++++ DATA FOR PROCESSING ++++
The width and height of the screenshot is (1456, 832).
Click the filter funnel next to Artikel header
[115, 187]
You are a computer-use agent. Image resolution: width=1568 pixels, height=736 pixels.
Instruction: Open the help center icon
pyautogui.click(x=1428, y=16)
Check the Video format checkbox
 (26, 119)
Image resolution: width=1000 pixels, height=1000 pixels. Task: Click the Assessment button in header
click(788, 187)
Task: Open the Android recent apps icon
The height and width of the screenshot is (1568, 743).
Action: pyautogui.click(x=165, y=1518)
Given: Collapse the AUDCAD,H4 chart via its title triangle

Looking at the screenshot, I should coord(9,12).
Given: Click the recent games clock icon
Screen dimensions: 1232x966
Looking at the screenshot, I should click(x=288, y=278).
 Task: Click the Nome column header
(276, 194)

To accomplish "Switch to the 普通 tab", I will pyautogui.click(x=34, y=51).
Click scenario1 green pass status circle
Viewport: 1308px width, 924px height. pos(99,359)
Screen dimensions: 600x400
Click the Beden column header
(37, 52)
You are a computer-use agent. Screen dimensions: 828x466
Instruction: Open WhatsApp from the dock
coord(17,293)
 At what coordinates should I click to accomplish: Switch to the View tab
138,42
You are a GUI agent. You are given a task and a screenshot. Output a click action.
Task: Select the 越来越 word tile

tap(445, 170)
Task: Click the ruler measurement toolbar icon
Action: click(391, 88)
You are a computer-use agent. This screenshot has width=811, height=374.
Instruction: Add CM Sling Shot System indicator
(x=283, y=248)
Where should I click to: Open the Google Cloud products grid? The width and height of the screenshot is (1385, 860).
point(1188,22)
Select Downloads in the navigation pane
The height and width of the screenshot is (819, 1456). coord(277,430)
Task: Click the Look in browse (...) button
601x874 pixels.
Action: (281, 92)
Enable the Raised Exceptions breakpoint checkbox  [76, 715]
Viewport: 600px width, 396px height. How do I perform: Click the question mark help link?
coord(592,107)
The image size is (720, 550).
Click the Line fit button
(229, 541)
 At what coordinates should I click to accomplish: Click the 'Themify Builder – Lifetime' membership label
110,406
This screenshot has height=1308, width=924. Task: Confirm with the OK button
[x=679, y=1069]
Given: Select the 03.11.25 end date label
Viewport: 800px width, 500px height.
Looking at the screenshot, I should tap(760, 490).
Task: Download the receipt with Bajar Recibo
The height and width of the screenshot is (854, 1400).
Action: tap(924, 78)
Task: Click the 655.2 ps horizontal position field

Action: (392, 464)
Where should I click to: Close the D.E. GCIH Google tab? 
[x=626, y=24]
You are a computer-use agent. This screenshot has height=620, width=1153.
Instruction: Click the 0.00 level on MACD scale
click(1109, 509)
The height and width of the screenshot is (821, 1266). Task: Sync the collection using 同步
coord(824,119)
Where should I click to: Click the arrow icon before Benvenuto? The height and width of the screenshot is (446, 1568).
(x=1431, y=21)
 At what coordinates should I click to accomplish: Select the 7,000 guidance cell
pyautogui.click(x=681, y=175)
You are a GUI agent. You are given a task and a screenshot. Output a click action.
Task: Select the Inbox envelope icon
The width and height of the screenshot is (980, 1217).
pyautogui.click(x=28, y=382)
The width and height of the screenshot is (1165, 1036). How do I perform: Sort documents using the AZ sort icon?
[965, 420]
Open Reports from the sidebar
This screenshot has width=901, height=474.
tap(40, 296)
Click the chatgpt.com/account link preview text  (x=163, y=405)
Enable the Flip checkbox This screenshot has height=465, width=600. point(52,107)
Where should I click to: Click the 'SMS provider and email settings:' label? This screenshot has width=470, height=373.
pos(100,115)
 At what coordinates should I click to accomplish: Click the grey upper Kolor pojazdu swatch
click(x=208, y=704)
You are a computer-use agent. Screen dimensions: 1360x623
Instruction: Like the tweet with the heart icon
++++
## THE REQUEST
Quote the material above word for word, beginning at the line that contains "has width=811, height=374." and ending after the line that contains "Enable the Raised".

## THE COMPLETED TASK
You are a computer-use agent. This screenshot has width=811, height=374.
Instruction: Add CM Sling Shot System indicator
(x=283, y=248)
Where should I click to: Open the Google Cloud products grid? The width and height of the screenshot is (1385, 860).
point(1188,22)
Select Downloads in the navigation pane
The height and width of the screenshot is (819, 1456). coord(277,430)
Task: Click the Look in browse (...) button
601x874 pixels.
Action: (281, 92)
Enable the Raised Exceptions breakpoint checkbox  [76, 715]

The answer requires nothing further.